Date Published: June 13, 2019
Publisher: Public Library of Science
Author(s): Xiaomin Liang, Daifeng Li, Min Song, Andrew Madden, Ying Ding, Yi Bu, Jiajie Peng.
Advances in machine learning and deep learning methods, together with the increasing availability of large-scale pharmacological, genomic, and chemical datasets, have created opportunities for identifying potentially useful relationships within biochemical networks. Knowledge embedding models have been found to have value in detecting knowledge-based correlations among entities, but little effort has been made to apply them to networks of biochemical entities. This is because such networks tend to be unbalanced and sparse, and knowledge embedding models do not work well on them. However, to some extent, the shortcomings of knowledge embedding models can be compensated for if they are used in association with graph embedding. In this paper, we combine knowledge embedding and graph embedding to represent biochemical entities and their relations as dense and low-dimensional vectors. We build a cascade learning framework which incorporates semantic features from the knowledge embedding model, and graph features from the graph embedding model, to score the probability of linking. The proposed method performs noticeably better than the models with which it is compared. It predicted links and entities with an accuracy of 93%, and its average hits@10 score has an average of 8.6% absolute improvement compared with original knowledge embedding model, 1.1% to 9.7% absolute improvement compared with other knowledge and graph embedding algorithm. In addition, we designed a meta-path algorithm to detect path relations in the biomedical network. Case studies further verify the value of the proposed model in finding potential relationships between diseases, drugs, genes, treatments, etc. Amongst the findings of the proposed model are the suggestion that VDR (vitamin D receptor) may be linked to prostate cancer. This is backed by evidence from medical databases and published research, supporting the suggestion that our proposed model could be of value to biomedical researchers.
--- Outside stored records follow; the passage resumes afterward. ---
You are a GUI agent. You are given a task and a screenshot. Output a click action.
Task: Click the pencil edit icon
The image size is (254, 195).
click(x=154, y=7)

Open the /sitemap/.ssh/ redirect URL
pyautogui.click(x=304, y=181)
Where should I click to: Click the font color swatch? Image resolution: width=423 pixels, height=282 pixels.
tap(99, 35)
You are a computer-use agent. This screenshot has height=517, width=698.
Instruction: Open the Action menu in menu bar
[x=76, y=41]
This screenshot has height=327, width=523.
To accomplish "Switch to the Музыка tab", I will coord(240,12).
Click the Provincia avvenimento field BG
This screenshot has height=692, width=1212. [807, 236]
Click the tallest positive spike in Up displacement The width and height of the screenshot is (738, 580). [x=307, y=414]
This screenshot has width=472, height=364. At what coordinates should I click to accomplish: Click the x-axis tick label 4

Biochemistry is a cross-discipline, incorporating elements of pharmacology, biology, and chemistry. The large number of disciplines associated with biochemistry makes it challenge to identify new relationships. Computational prediction is becoming a crucial and effective strategy for identifying links, given its potentials to reduce the high failure risk of expensive and time-consuming laboratory experiments.
This paper have proposed a cascade model for biochemical link predictions. The novelty of the model lies in the combination of semantic features and graph features in a multi-relational biochemical data set in which the semantic features derive from the translation-based knowledge embedding model and the graph features are learned from the mainstream graph embedding model Node2vec. The translation-based knowledge embedding model is efficient and scalable and the embedding vectors from Node2vec encode local and global topological information. The cascade learning model uses series functions to relocate the triplets in the feature space and achieves noticeable improvements.